Assigned task> The answer must consist of every line in the records that contains the word "width".
───── Given records
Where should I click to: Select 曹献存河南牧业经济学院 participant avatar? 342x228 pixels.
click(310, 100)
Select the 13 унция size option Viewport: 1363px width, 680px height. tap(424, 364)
──────────
───── Given records
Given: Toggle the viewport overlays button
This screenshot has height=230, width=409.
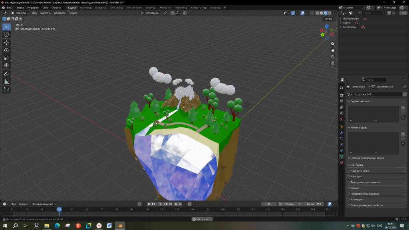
──────────
Answer for this exercise>
Select the 13 унция size option Viewport: 1363px width, 680px height. tap(424, 364)
This screenshot has height=230, width=409.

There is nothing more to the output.